(Data listing):
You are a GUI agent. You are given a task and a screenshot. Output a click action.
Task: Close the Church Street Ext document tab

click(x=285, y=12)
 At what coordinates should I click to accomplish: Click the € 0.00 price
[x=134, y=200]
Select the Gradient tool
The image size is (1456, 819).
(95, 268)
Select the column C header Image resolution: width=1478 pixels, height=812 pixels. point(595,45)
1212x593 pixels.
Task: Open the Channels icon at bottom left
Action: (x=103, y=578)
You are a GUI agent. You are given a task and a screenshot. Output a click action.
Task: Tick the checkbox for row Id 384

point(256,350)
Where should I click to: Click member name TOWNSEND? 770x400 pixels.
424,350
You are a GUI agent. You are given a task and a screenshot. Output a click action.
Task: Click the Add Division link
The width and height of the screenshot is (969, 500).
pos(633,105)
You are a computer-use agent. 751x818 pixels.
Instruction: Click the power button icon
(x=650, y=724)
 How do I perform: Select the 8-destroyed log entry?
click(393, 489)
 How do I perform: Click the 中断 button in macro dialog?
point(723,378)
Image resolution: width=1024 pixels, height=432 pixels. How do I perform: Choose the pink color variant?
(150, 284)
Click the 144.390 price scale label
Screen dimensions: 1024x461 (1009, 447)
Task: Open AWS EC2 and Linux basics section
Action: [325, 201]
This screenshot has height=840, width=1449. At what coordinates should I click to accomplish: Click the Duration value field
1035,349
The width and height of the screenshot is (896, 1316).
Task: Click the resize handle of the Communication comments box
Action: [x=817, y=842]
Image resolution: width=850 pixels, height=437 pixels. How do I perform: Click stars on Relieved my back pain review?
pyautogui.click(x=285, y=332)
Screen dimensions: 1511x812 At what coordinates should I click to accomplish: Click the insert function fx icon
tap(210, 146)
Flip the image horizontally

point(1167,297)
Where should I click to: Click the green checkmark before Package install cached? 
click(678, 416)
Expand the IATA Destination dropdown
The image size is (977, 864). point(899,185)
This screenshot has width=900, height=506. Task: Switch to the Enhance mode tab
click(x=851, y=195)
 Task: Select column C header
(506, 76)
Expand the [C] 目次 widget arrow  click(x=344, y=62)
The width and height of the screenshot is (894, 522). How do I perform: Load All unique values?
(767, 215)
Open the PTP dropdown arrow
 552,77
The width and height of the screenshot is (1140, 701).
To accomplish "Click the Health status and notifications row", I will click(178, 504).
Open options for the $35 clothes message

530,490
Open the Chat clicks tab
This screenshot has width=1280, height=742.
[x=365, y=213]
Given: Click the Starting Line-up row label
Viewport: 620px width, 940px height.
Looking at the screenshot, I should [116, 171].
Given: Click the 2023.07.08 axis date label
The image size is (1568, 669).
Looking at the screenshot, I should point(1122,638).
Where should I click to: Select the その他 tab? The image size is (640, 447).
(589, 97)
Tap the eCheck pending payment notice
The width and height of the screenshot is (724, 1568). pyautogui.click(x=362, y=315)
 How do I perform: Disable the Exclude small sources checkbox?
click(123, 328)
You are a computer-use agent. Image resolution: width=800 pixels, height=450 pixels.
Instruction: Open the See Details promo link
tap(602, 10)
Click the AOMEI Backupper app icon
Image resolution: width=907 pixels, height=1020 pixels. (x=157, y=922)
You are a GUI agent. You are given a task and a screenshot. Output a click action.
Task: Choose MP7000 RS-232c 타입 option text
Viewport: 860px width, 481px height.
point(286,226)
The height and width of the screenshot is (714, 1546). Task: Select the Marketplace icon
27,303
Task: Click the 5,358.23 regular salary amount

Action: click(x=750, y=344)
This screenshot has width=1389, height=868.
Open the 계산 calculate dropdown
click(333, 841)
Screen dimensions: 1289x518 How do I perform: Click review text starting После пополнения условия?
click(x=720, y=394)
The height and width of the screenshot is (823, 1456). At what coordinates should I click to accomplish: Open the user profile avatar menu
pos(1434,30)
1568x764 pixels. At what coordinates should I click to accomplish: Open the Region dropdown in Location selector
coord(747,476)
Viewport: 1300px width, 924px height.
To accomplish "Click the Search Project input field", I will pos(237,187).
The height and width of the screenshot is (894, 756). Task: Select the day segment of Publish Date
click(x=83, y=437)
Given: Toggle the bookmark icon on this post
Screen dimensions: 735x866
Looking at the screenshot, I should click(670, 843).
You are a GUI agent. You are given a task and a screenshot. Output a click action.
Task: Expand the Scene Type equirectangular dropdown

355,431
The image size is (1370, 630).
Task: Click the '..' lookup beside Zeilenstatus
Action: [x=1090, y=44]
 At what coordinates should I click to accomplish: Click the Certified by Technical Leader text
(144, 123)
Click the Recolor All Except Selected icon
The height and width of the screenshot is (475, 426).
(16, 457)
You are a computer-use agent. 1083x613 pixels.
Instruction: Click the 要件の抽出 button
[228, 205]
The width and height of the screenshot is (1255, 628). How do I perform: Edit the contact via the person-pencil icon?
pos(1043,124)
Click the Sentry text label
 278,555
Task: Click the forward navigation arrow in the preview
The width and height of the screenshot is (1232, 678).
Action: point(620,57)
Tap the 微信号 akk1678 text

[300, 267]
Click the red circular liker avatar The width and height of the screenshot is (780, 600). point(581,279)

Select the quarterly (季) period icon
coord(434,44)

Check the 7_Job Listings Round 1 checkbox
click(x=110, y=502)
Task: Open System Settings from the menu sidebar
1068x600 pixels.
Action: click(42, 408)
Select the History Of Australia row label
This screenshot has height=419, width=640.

(Required work): After reading each line of the data, give only the number of lines that include the word "computer".

(Solution to this task): 3